Why I voted for Obama

Today I went to the White Settlement senior recreation center and, to the voice of a persistent old guy cajoling even older women to greater heights of calisthenics, I participated in early voting for the 2008 general election.

I voted for Barack Obama.

Obama inspires me and moves me like no politician in my adulthood. He appeals to the naive idealist in me. Moreover, I respect him -- intellectually and from his commitment to public service. I think he honestly cares about the country and wants to make it a better place. I trust his motives and his character.

Ironically, I supported John McCain in 2000 in the Republican primaries. I even joined his ill-fated Texas operation briefly. After watching his candidacy get torpedoed by Karl Rove's smear squad, it seems McCain has taken the position that he must adopt similar tactics to win office. He is no longer the man he was eight years ago, and sold his political soul to the RNC. That was made all too clear in his selection of Sarah Palin as his running mate and his failure to control the RNC attack machine, which is intent on making this election about fear.
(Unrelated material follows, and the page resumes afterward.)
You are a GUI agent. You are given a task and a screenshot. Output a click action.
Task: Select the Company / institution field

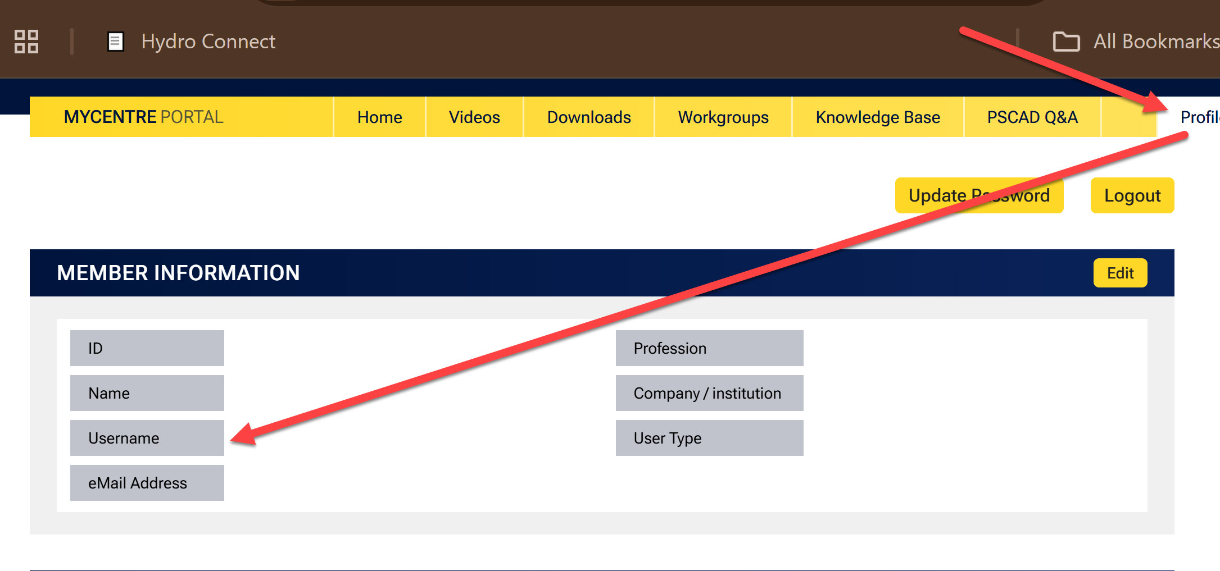click(x=710, y=392)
Palin is a hypocritical, judgmental, right-wing ideologue -- and as much of an anti-intellectual as you can get. Her selection was a pandering manuever to the far right of the Republican party, with a hope that she would attract disaffected Hilary Clinton "hockey mom" voters to McCain's ticket. Electing McCain is essentially voting in Palin as President, given the odds of McCain's surviving four (or eight, heaven help us) years in office. I cannot abide the far right's social conservatism, and neither can most moderate Americans.

It remains to be seen, however, how either candidate can really do anything substantially different, given America's current military and financial entanglements. Even if those crises were solved, payments on the federal debt, entitlements, and other minimum items offer little wiggle room for new programs -- let alone tax cuts.

Let's hope that whomever is elected has the guts to balance the budget and start America on the road to being debt-free.